Doing My VP Homework

So, in preparation for Viable Paradise, I’m catching up on stuff the instructors have written/recommended. All good stuff. (And I’m also improving my chess game!) But it occurred to me that a number of my future classmates have been published as well, and it would be nice to read some of their stuff before I show up. If any of my future VP XIV classmates happen by and have anything they want to link to, please leave a comment!

I don’t have anything of my own published (except academic crud), but if challenged to reciprocate I’ll figure something out. (Does anyone know how to put pages behind a password wall with WordPress?)

14 thoughts on “Doing My VP Homework

  1. Don’t take this the wrong way, but I hope your Google Fu fails miserably, and you are left with the impression that I’m unpublished or that it was just the one in Necrotic Tissue.

  2. Congrats on getting into VP, John. Reading up on the instructors is a good thing but I wouldn’t fret too much about your classmates 🙂 I didn’t read any of them until I got to VP and it didn’t hurt.

    WordPress – When you create a new page, look over on the right hand side. There should be an option for Visibility and one of those should be Password Protected. That’s how it works on mine, though I’m not hosted at WordPress.com.

    1. Thank you! I’m still a little shocked that I got in, actually, since I don’t have any sales yet. Actually, I came upon your site a few days ago while Googling around to see if acceptance letters had started going out. I nearly had a heart attack when I saw the excerpt of your July 7th post!

      I found the Visibility option, which does appear to work on the WP-hosted sites too. I’ll play with that a bit and see what happens, thanks!

      1. Heh. I didn’t have any sales prior to VP acceptance. Still don’t really aside from freelance articles and book reviews but I’m getting closer.

        In my case last year, I’d been watching the VP mailing list and seeing all the people who had been accepted over the weekend. I counted 13 or 14 people and gave up, figuring I’d been passed over. The acceptance came on Monday morning.

        Be prepared for a fun time 🙂

  3. Hey John. I have a few measly publications, but you won’t find me in the New Yorker. And homework? Crap. I have Old Man’s War on my reading queue, but I suppose I might want to bother with one of those other instructor people.

  4. Hi John,

    I’ll be seeing you in October! *grin* I can’t imagine you want to read most of my published works (academic crud!), but I’m rather easy to google if you’re really motivated (hint: Sarah Goslee Reed is someone else!). I do have a short story in the current (July) issue of Crossed Genres, and a nonfic article in the current issue of Clarkesworld, and I write a lot for Science in My Fiction.
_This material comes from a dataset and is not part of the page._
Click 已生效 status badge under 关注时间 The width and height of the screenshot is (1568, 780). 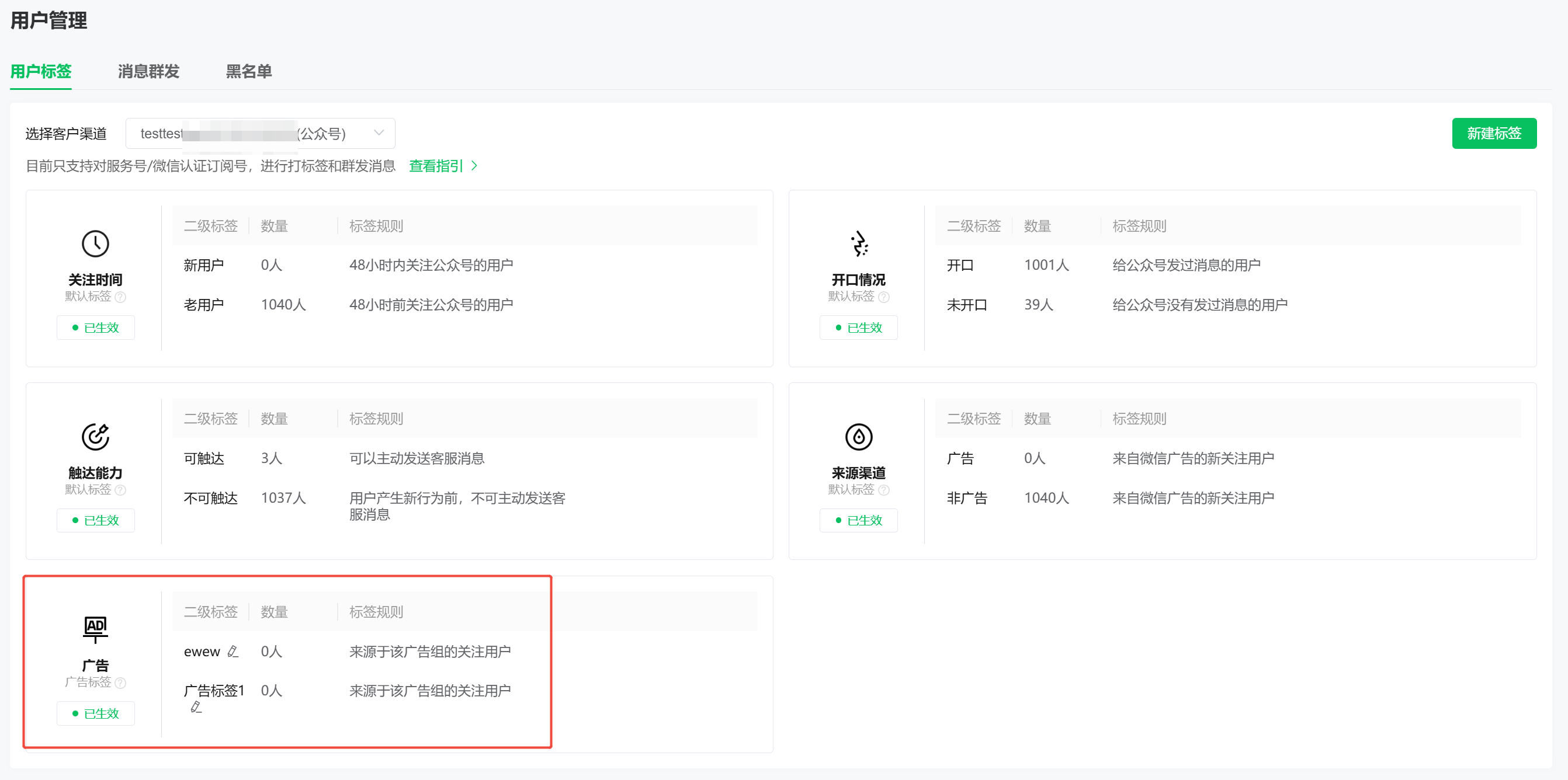click(x=96, y=328)
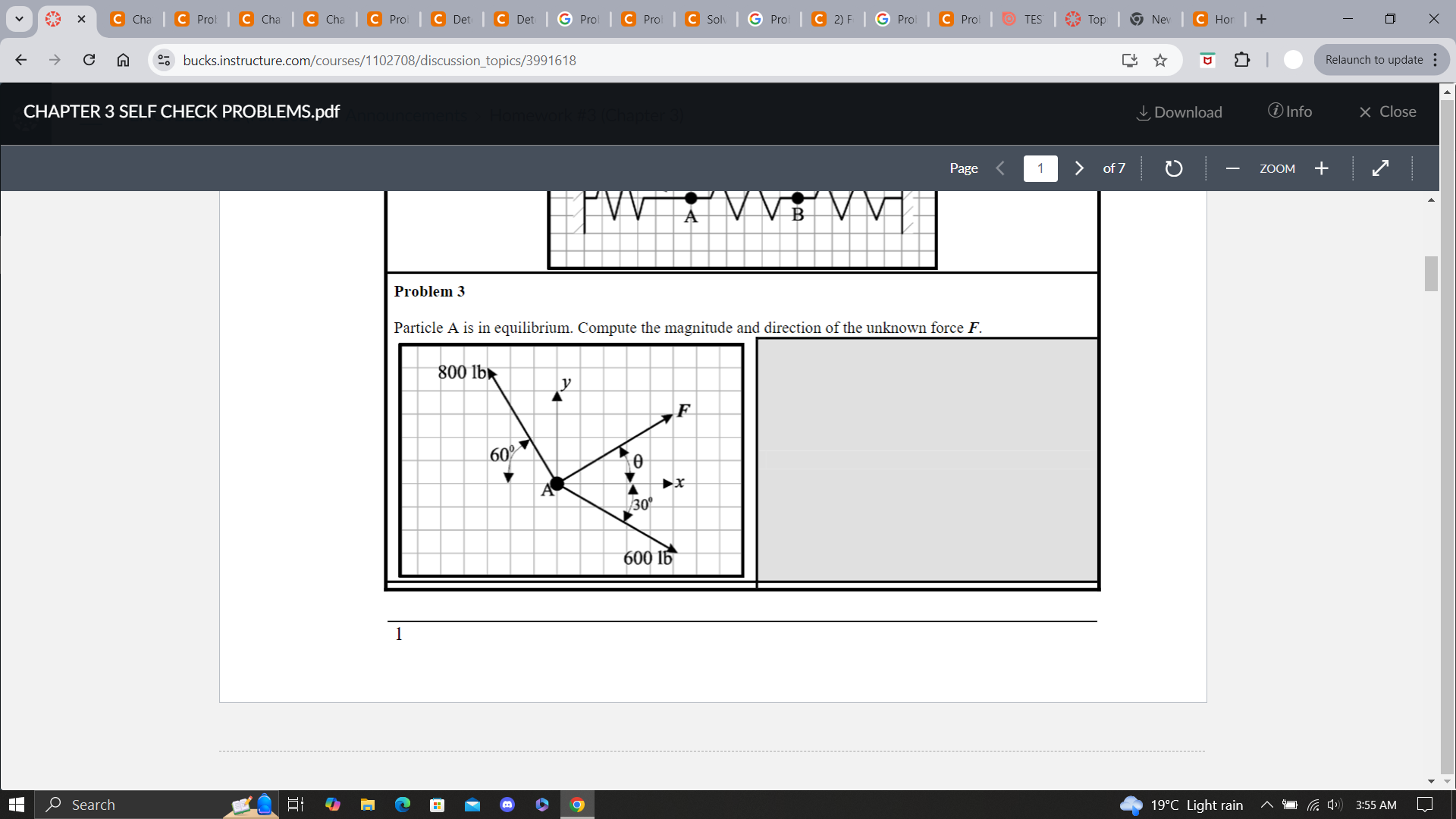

    I’m trying to decide what the best way to prep is, or if such a thing exists. Finish my novel draft? More short stories? (re)Reading the complete canon from the instructors? Panic?

    1. Hi Sarah! I really enjoyed “Knack,” thanks for the heads-up. I’ll save the non-fiction article for when I have a bit more time and brain, but it looks fascinating.

      Yeah, most of my academic work is probably not for general (or human) consumption either. I’m not sure even my committee read my entire thesis! (Except for one member who even corrected the punctuation in an appendix about file system design)

      I’m under the impression that we’re going to get a list of suggested reading in the mail. There was a chess book mentioned at the bottom of this page, which I’ve been reading through.

      1. I would expect to get some such list – might as well make the most of the week by having everyone do as much as possible beforehand. And don’t forget this list, and part II linked at the bottom.

        Today I’m working on the mathematics of gradient analysis of satellite imagery… and it was time for a break! Nobody’s ever going to read the paper, but I hope they will cite it anyway. 🙂

        I’m glad you enjoyed the story – I’m still very proud of myself.

        I don’t really know anything about tidally-locked planets, I’m afraid. I’m an ecologist, and the worldbuilding series has actually been Ecology 101 spun for spec fic (don’t tell anyone!). I’m not a geologist by any stretch of the imagination.

        1. Ah, thanks for the list, I hadn’t seen that one.

          It’s actually partly the ecology I wanted to pick your brain about — I’ve read up on the gravitational forces and likely weather effects, but I’ve been wondering what the slowing and stopping of a planet’s rotation would do to the environment. No tides, no night/day cycle — but presumably plenty of time to prepare for it.